## TASK DESCRIPTION
Skip any pictures. Repeat the data exactly, from its first line through the line that holds "[Find us on Youtube] (118, 2491)", both included.

[Opening DATA FOR THIS TASK section]

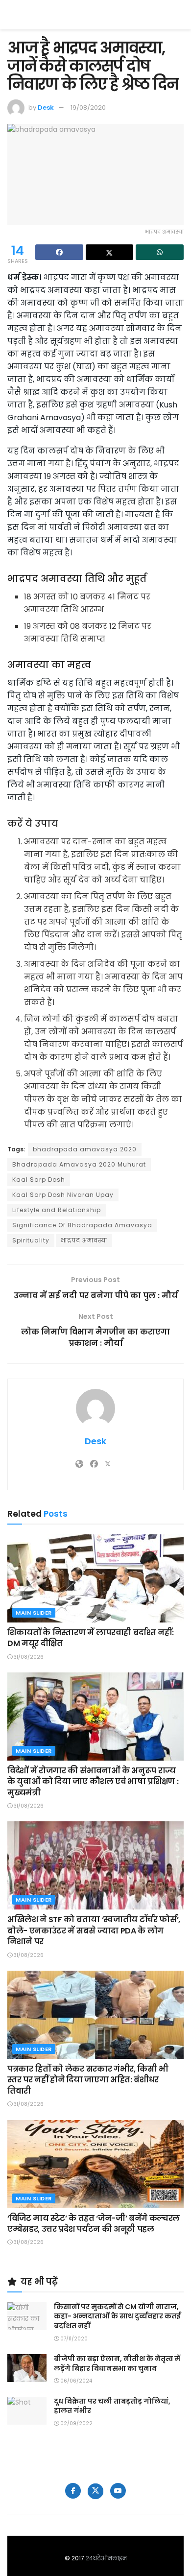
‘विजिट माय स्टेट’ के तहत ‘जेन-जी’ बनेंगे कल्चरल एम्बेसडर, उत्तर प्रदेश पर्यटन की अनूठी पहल (93, 2224)
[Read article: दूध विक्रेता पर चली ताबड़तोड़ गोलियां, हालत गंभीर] (27, 2411)
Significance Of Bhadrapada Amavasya (82, 1225)
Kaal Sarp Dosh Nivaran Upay (63, 1195)
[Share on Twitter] (110, 252)
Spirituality (30, 1240)
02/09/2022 (76, 2423)
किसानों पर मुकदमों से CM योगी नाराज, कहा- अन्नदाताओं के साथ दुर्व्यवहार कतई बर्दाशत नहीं (117, 2316)
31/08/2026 (28, 1657)
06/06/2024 (75, 2381)
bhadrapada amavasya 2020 (85, 1149)
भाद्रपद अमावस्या (84, 1240)
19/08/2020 (88, 107)
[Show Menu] (179, 14)
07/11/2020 (73, 2338)
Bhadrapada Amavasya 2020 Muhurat (79, 1164)
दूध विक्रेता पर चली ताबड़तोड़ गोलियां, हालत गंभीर (112, 2406)
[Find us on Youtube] (118, 2491)
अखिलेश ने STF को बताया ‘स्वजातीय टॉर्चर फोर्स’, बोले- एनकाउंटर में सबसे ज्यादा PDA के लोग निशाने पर (93, 1930)
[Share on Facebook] (59, 252)
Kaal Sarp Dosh (38, 1179)
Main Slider (34, 1613)
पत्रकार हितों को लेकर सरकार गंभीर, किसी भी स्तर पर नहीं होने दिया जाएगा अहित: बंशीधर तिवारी (87, 2080)
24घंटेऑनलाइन (106, 2558)
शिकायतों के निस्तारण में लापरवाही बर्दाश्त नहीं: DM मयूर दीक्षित (90, 1638)
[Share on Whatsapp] (160, 252)
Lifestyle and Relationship (56, 1210)
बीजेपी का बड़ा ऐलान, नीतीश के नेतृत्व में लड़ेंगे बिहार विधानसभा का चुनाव (117, 2363)
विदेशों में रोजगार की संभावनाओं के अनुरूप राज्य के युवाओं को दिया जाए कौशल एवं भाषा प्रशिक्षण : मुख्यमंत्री (92, 1781)
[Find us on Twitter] (95, 2491)
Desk (46, 107)
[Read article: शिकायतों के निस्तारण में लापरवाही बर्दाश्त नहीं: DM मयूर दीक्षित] (95, 1578)
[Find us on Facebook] (73, 2491)
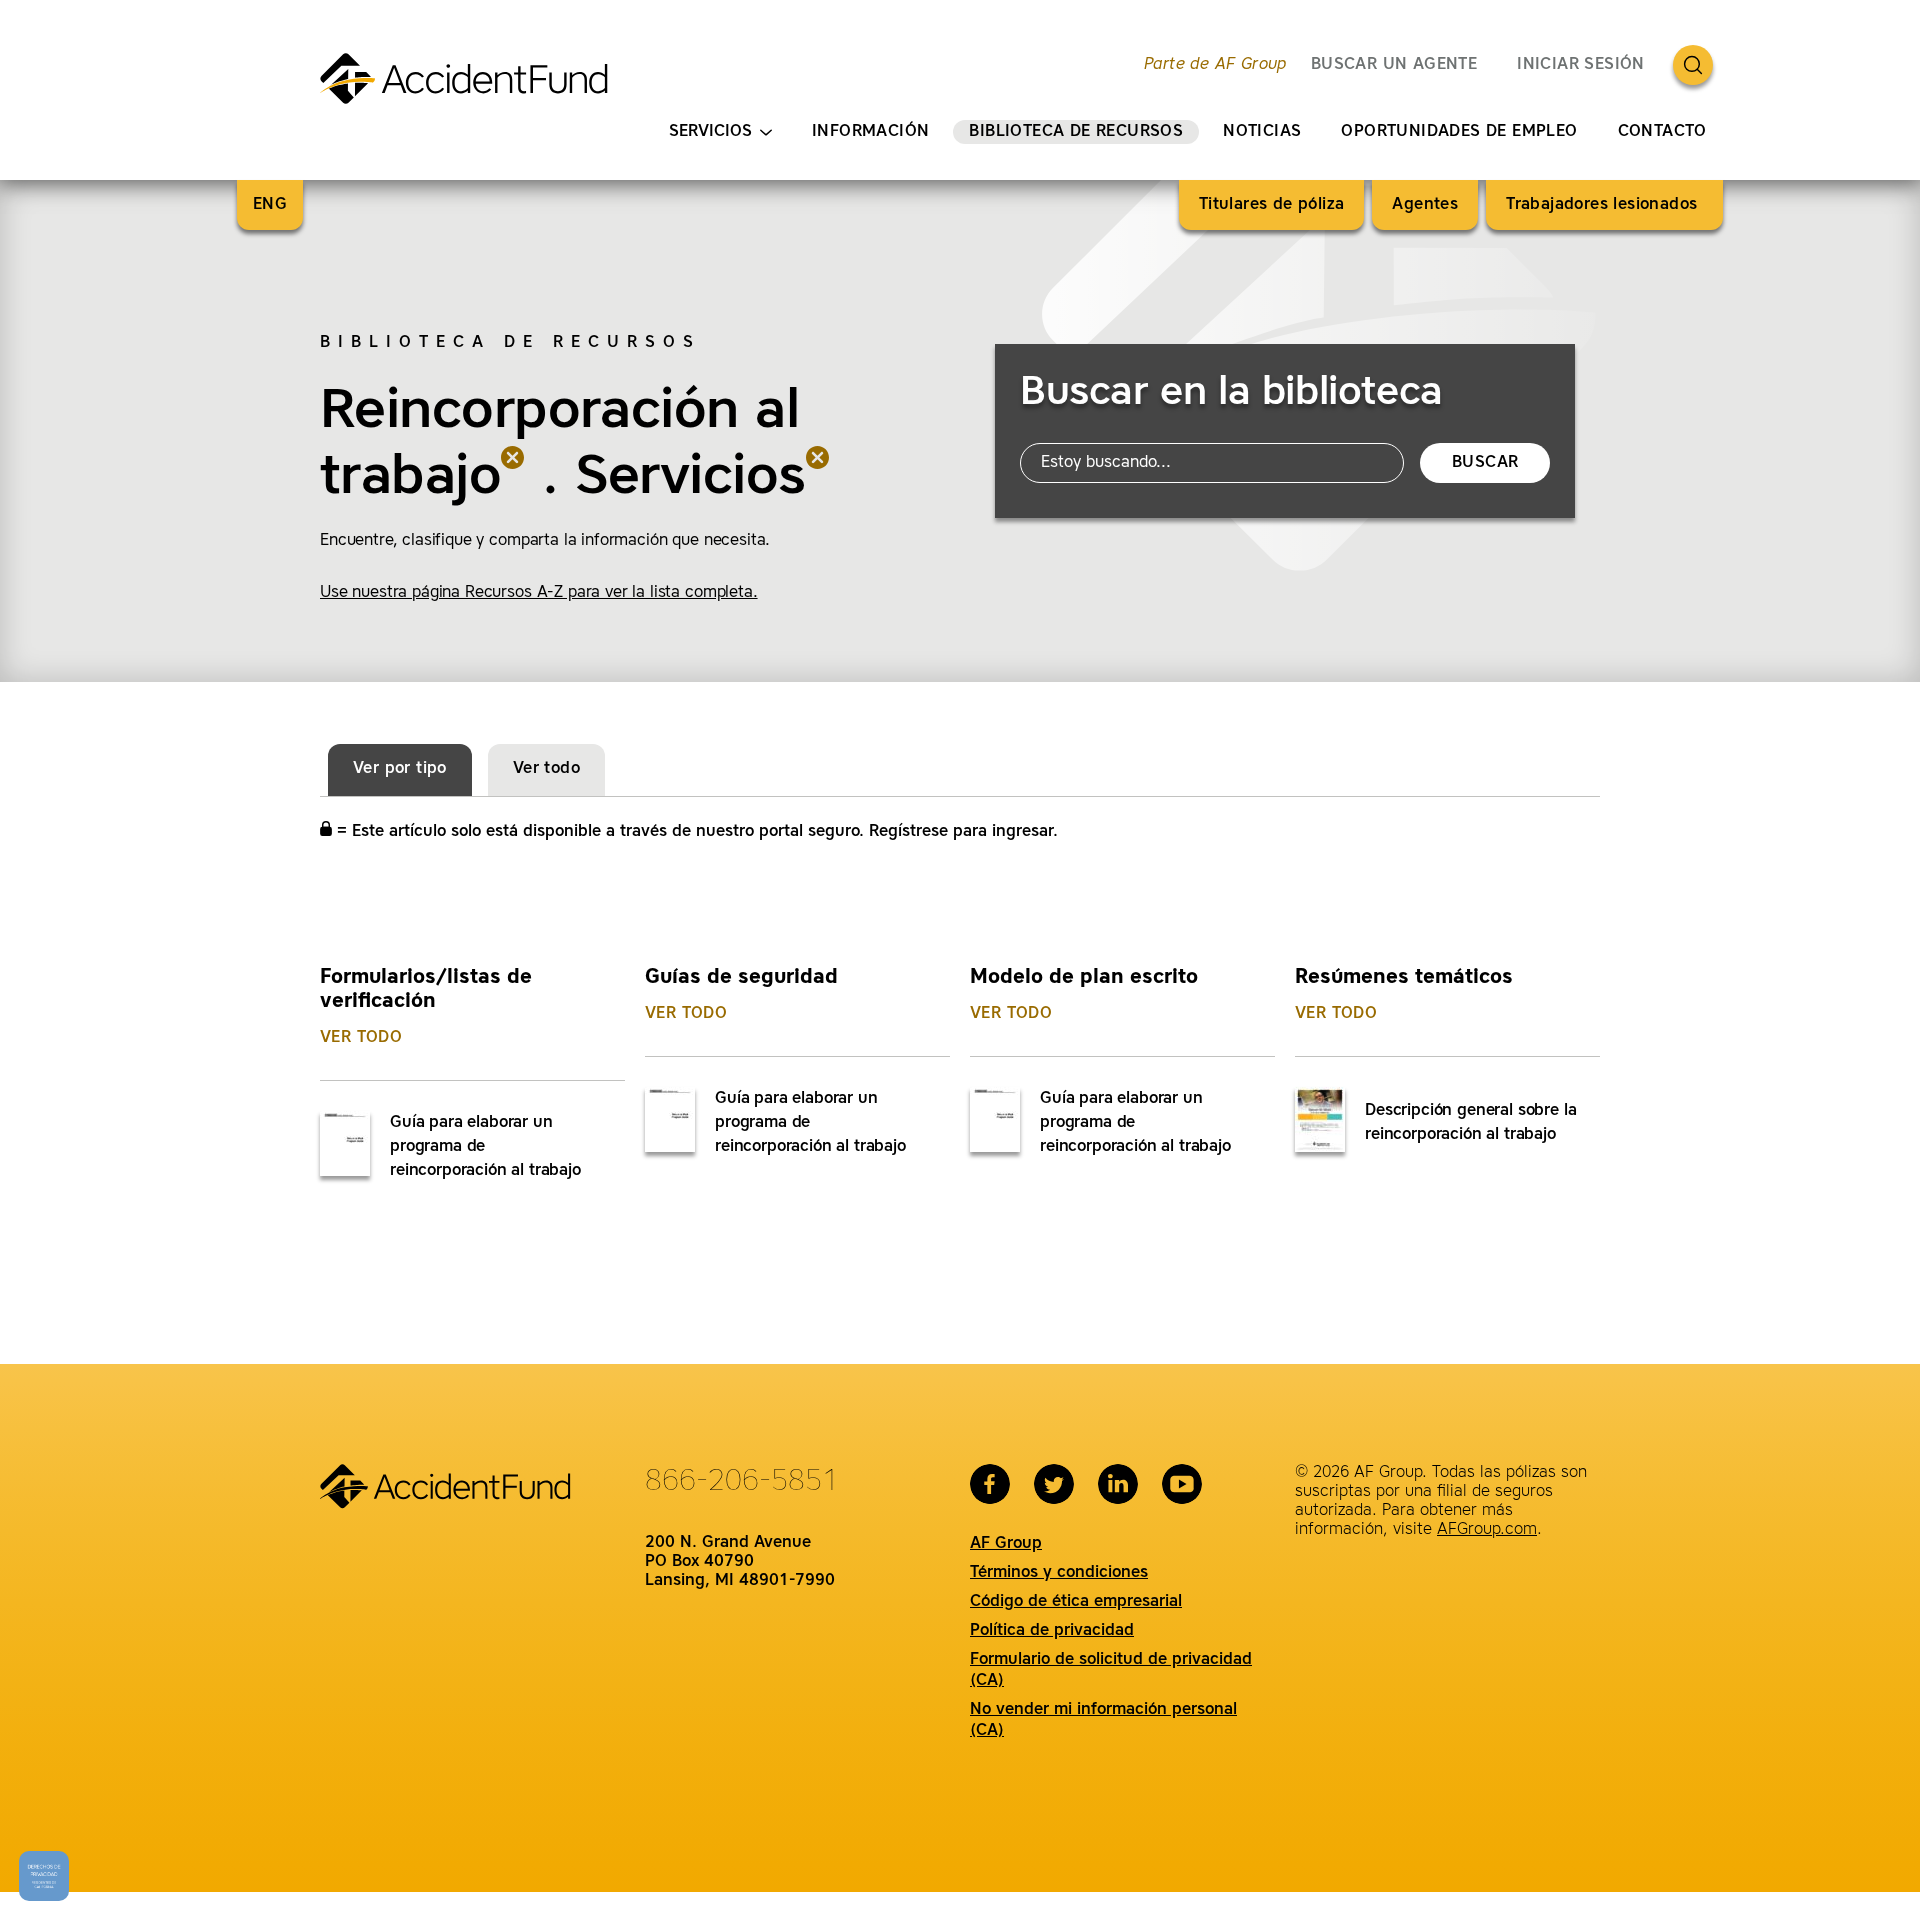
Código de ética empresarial (1076, 1602)
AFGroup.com (1487, 1530)
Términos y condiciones (1059, 1573)
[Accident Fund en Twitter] (1054, 1484)
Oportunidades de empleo (1459, 132)
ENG (270, 205)
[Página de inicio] (472, 87)
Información (870, 132)
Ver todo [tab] (546, 769)
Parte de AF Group (1215, 65)
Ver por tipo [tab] (400, 769)
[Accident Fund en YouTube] (1182, 1484)
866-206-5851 (742, 1482)
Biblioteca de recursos (1076, 132)
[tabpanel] (960, 1050)
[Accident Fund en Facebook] (990, 1484)
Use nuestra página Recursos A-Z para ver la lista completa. (539, 593)
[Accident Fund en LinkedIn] (1118, 1484)
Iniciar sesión (1581, 65)
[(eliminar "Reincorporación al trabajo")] (513, 478)
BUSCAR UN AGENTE (1394, 65)
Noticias (1262, 132)
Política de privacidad (1052, 1631)
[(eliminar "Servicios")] (818, 478)
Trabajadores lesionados (1604, 205)
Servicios (710, 132)
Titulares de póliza (1272, 205)
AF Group (1006, 1544)
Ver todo (361, 1038)
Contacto (1662, 132)
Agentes (1425, 205)
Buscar (1485, 463)
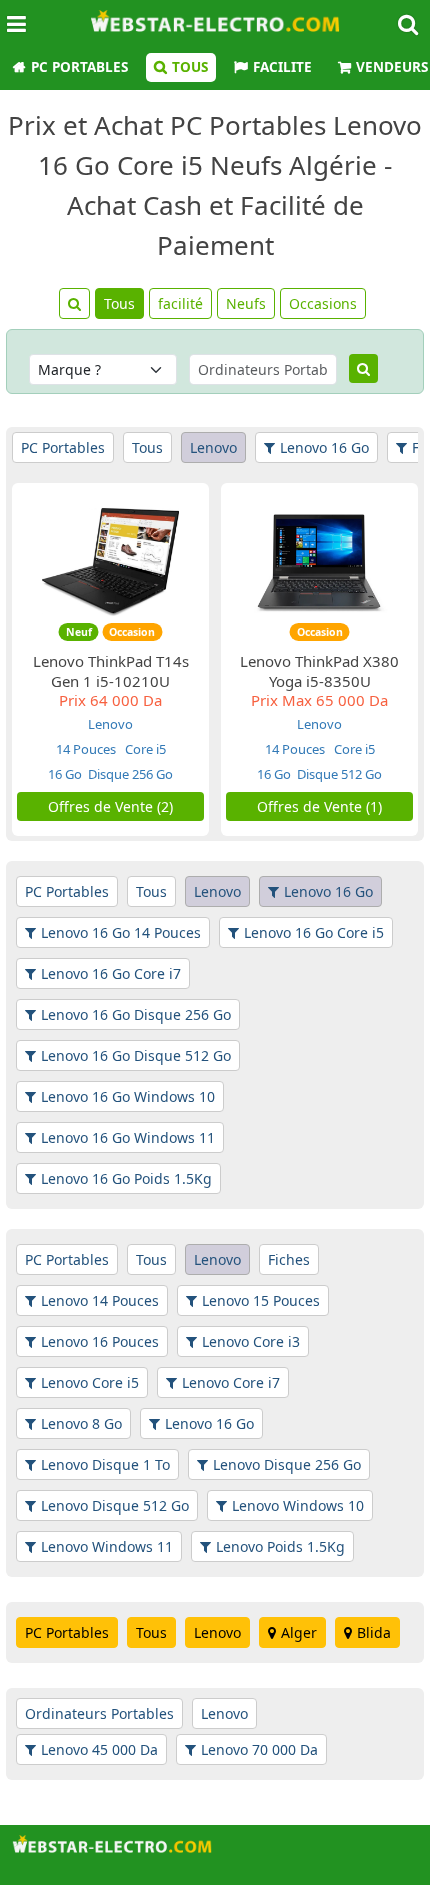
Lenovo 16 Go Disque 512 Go (136, 1055)
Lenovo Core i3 (251, 1341)
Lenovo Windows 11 (107, 1546)
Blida (374, 1632)
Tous (190, 67)
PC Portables (79, 67)
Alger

[Closing DATA FOR THIS TASK section]

## TASK ANSWER
‘विजिट माय स्टेट’ के तहत ‘जेन-जी’ बनेंगे कल्चरल एम्बेसडर, उत्तर प्रदेश पर्यटन की अनूठी पहल (93, 2224)
[Read article: दूध विक्रेता पर चली ताबड़तोड़ गोलियां, हालत गंभीर] (27, 2411)
Significance Of Bhadrapada Amavasya (82, 1225)
Kaal Sarp Dosh Nivaran Upay (63, 1195)
[Share on Twitter] (110, 252)
Spirituality (30, 1240)
02/09/2022 (76, 2423)
किसानों पर मुकदमों से CM योगी नाराज, कहा- अन्नदाताओं के साथ दुर्व्यवहार कतई बर्दाशत नहीं (117, 2316)
31/08/2026 (28, 1657)
06/06/2024 (75, 2381)
bhadrapada amavasya 2020 (85, 1149)
भाद्रपद अमावस्या (84, 1240)
19/08/2020 (88, 107)
[Show Menu] (179, 14)
07/11/2020 (73, 2338)
Bhadrapada Amavasya 2020 Muhurat (79, 1164)
दूध विक्रेता पर चली ताबड़तोड़ गोलियां, हालत गंभीर (112, 2406)
[Find us on Youtube] (118, 2491)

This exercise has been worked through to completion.